O panorama musica contemporâneo
português, no que diz respeito à música de raiz eletrónica (experimental ou
não), tem de evoluir muito, como eu próprio, aliás. É um circuito fechado de
escassos projetos musicais que (sobre)vivem na obscuridade, quase num limbo,
onde a exposição pública é feita apenas no âmbito de concertos e de trocas de
maquetas para amigos. Depois é o choradinho habitual: as editoras não apostam
nesses valores – que os há e bons – e a comunicação social é obtusa no momento
da divulgação, completamente abstraída desse panorama de novas propostas. Mas
já foi pior e vai dando sinais de melhoras.
objeto de
delito
KUBIK
Radio Mutation
Ed. de autor
8|10
Notável
em “Radio Mutation” é sobretudo o trabalho de montagem com os samples.
“Montagem” e não “colagem” porque o seu autor, Victor Afonso, segue um processo
que obedece a uma lógica cinematográfica, no modo como diferentes referências,
que vão do universo da eletro-acústica à eletrónica mais (obliquamente)

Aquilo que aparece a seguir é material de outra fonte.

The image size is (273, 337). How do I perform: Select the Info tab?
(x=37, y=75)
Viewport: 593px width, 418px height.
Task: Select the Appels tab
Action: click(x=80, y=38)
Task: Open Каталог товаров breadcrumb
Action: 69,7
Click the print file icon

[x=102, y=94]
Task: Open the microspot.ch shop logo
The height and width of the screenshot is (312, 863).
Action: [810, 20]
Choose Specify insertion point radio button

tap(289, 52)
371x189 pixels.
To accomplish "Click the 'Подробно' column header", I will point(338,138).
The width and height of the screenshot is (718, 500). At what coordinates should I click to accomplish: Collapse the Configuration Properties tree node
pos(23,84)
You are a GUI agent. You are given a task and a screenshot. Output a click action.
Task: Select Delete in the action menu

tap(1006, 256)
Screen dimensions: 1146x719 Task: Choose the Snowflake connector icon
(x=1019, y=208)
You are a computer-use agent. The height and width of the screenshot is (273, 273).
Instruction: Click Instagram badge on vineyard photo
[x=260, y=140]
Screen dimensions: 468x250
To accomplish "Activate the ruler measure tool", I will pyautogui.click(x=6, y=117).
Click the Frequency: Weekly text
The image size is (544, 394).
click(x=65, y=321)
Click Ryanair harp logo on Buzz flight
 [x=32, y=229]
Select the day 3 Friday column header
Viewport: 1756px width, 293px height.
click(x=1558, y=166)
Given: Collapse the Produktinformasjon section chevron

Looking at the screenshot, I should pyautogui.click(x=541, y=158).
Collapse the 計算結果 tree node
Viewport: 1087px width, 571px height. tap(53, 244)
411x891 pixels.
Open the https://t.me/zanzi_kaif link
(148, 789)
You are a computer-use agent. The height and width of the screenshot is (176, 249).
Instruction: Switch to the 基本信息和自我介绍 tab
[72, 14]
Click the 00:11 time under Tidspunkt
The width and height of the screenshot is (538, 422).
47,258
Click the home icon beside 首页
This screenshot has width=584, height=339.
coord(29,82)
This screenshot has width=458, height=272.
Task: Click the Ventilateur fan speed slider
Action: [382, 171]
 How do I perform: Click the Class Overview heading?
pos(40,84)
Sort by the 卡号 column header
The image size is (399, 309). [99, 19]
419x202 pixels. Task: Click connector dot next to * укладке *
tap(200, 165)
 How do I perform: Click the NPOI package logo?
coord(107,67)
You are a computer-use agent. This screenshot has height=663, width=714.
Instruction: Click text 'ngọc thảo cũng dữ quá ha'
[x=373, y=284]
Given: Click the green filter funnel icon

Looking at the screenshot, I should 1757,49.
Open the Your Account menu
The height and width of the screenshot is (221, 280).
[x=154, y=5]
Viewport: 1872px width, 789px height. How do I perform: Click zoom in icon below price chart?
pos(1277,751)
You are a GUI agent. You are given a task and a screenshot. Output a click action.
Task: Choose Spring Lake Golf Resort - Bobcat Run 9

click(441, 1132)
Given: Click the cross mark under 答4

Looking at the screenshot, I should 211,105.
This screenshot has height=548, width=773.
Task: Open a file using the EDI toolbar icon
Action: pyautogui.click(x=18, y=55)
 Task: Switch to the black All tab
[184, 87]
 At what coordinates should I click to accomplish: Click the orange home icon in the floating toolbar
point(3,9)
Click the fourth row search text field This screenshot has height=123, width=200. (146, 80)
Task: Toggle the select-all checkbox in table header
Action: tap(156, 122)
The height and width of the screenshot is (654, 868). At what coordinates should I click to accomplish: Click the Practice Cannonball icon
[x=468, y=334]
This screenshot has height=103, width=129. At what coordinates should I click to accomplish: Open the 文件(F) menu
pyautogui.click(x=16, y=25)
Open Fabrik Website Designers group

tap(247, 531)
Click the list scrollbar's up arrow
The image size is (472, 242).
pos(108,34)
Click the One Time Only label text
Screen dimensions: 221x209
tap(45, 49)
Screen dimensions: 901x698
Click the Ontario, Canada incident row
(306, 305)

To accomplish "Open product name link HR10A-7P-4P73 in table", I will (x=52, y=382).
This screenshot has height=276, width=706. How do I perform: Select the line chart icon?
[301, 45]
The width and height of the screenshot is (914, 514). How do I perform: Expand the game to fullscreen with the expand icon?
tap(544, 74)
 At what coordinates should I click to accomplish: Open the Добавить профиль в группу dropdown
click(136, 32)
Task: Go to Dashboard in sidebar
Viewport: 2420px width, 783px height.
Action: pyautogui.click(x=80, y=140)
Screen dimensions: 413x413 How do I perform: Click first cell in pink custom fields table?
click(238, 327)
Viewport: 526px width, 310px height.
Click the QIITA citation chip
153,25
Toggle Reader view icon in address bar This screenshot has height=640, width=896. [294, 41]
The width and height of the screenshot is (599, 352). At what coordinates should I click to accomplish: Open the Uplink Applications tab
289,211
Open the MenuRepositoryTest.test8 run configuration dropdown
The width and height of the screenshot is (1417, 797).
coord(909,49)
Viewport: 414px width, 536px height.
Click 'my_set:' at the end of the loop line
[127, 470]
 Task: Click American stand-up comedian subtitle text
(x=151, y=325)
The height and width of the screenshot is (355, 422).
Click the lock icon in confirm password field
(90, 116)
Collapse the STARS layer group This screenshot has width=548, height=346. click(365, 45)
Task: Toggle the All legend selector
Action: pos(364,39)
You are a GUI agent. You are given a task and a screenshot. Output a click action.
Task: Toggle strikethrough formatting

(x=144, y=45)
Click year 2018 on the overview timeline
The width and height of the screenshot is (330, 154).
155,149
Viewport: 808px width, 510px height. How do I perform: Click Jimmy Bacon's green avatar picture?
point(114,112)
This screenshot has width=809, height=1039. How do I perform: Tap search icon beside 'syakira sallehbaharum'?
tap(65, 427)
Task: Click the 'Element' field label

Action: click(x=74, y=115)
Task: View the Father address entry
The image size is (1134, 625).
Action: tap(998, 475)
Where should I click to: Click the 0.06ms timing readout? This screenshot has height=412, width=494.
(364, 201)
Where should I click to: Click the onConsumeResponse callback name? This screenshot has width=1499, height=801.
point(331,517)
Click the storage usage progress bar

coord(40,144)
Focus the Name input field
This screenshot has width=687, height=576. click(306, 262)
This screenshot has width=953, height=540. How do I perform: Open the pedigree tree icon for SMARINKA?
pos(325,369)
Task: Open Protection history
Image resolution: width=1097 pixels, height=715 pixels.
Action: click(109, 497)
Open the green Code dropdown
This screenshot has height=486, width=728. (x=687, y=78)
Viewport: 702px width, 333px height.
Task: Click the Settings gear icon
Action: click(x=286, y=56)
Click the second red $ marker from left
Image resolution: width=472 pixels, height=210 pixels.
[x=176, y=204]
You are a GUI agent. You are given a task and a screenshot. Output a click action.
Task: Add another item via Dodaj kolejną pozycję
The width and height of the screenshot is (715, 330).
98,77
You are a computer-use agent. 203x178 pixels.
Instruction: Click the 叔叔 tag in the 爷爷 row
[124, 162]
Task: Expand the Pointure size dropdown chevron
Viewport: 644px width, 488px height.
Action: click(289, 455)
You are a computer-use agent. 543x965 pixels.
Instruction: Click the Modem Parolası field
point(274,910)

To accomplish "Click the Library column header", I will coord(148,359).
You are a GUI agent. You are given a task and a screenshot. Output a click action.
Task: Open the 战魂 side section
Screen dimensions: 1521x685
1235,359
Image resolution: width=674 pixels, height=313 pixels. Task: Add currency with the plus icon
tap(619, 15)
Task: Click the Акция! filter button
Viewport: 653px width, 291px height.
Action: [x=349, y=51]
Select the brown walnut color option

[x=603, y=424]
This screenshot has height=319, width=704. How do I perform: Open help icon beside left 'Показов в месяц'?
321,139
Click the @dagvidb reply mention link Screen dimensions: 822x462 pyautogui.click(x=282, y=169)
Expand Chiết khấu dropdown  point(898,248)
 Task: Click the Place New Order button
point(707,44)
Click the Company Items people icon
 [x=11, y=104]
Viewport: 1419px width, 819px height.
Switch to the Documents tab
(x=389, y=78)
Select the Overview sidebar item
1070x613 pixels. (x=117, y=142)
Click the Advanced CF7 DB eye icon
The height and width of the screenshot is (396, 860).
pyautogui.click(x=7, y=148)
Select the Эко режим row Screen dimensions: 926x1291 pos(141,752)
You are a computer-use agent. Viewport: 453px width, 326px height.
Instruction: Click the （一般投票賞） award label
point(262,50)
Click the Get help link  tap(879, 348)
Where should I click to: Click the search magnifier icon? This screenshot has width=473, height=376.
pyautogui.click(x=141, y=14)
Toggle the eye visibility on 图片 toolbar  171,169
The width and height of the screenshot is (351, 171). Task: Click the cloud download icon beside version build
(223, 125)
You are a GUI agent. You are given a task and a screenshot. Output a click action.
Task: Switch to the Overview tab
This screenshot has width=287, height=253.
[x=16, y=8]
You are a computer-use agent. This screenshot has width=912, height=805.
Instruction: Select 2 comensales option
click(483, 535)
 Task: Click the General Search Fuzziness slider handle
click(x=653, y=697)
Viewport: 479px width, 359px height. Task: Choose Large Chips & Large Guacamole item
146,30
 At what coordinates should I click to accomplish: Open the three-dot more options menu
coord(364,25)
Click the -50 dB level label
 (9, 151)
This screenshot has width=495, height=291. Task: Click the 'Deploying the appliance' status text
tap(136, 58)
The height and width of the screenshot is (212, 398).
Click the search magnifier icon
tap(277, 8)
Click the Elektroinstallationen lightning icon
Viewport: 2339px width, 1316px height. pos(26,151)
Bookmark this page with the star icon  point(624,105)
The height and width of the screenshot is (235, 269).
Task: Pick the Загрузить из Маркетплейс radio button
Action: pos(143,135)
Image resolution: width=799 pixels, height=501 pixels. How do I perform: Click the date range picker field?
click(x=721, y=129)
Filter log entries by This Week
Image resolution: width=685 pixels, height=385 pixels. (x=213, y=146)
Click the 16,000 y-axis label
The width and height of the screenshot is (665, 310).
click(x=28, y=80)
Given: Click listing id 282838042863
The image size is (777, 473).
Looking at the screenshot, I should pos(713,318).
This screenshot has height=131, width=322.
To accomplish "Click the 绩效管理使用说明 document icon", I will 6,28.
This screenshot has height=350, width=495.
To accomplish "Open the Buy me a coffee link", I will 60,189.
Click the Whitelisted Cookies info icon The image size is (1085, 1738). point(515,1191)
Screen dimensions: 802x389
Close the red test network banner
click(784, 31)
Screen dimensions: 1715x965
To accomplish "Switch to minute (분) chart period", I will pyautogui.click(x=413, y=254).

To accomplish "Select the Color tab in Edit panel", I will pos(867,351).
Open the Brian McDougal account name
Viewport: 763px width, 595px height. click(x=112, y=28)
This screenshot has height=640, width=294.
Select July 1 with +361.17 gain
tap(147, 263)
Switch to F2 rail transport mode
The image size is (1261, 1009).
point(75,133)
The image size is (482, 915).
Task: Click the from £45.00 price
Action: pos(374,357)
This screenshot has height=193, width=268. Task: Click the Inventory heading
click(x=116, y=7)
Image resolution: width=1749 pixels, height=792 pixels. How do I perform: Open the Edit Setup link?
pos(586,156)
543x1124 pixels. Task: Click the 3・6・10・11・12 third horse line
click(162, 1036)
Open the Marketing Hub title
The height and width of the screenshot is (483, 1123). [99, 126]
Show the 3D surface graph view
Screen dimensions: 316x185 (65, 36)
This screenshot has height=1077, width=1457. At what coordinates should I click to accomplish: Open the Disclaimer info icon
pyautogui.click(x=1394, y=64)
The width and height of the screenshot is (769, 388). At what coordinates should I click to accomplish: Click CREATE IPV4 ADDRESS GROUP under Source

dançável, se estruturam em “cenas” de filmes tão expressionistas quanto
experimentais. Certos temas recordam a dupla Roberto Musci & Giovanni
Venosta, outros os russos Popular Mechanics, mas em qualquer dos casos Victor
Afonso distingue a assimilação da citação. “Radio Mutation” caminha no sentido
da eletrónica para o abstracionismo para, finalmente, se resolver no humor
desestruturante de um sample do tema musical da série Monty Python.